DIRECTIONS: Echo back the material from the line with "This screenshot has height=840, width=1424." up to and including the line with "Action: pos(1391,73)", leaving out the pictures.

**** TASK INPUT ****

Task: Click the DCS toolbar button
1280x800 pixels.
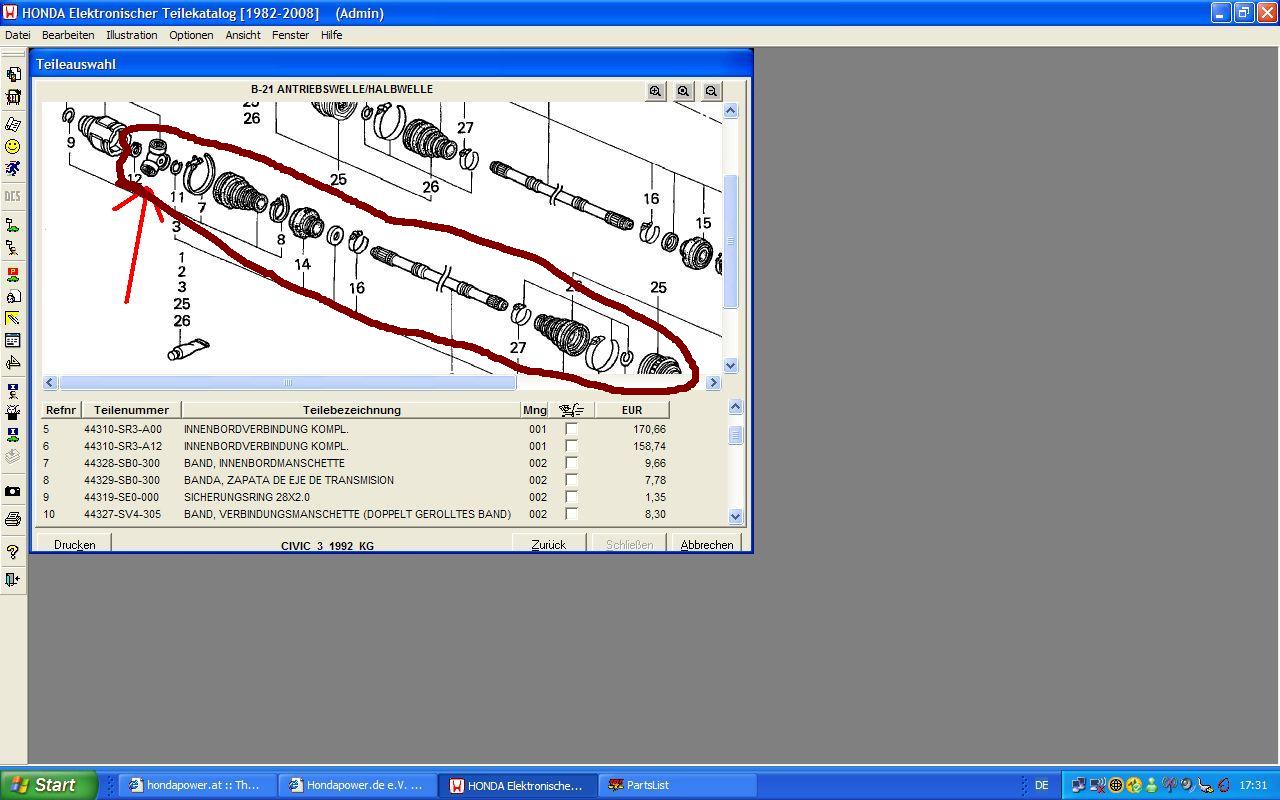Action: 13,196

****
**** TASK INPUT ****

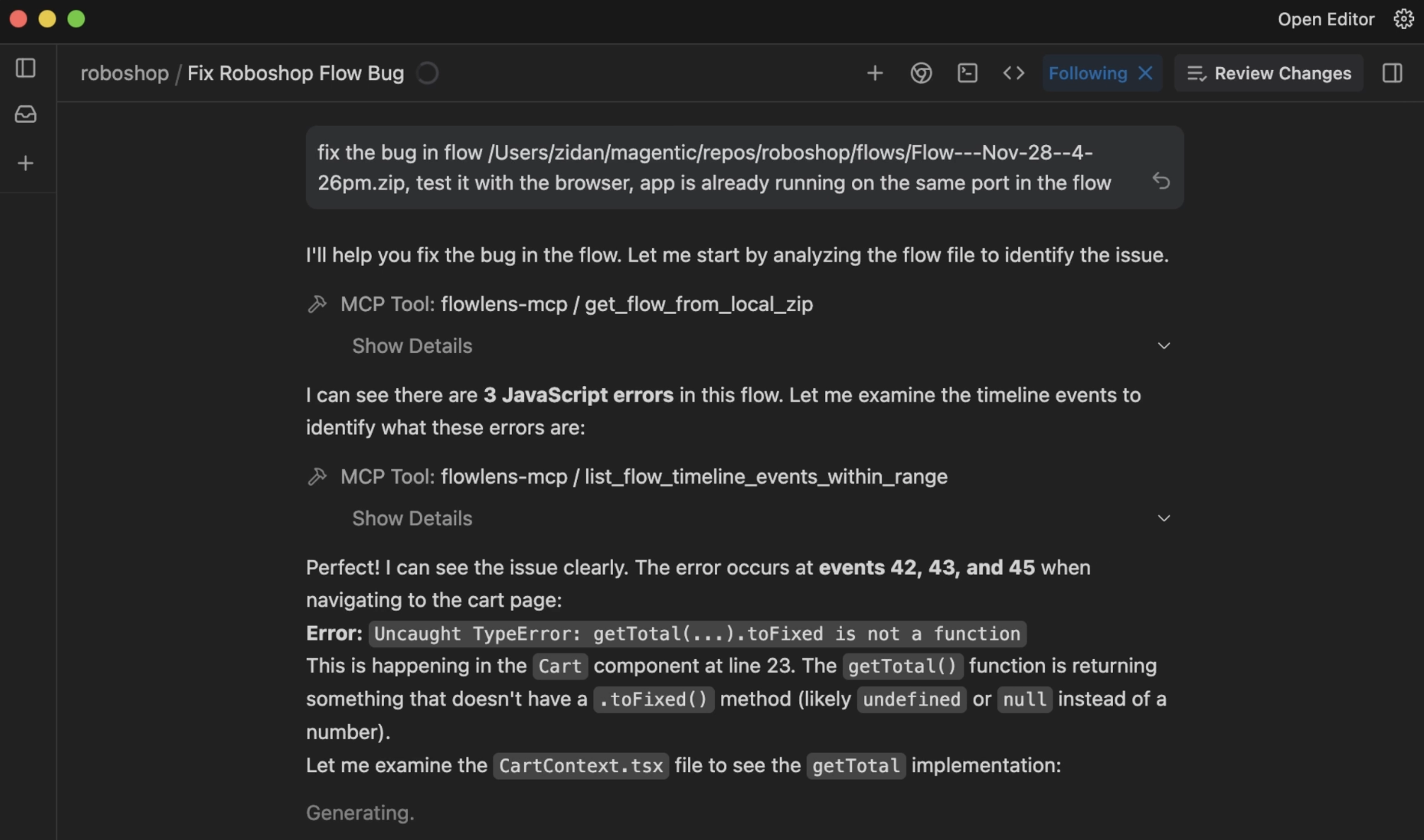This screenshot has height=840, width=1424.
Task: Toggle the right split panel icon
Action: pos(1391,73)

****

TASK SOLUTION:
This screenshot has height=840, width=1424.
Task: Toggle the right split panel icon
Action: pos(1391,73)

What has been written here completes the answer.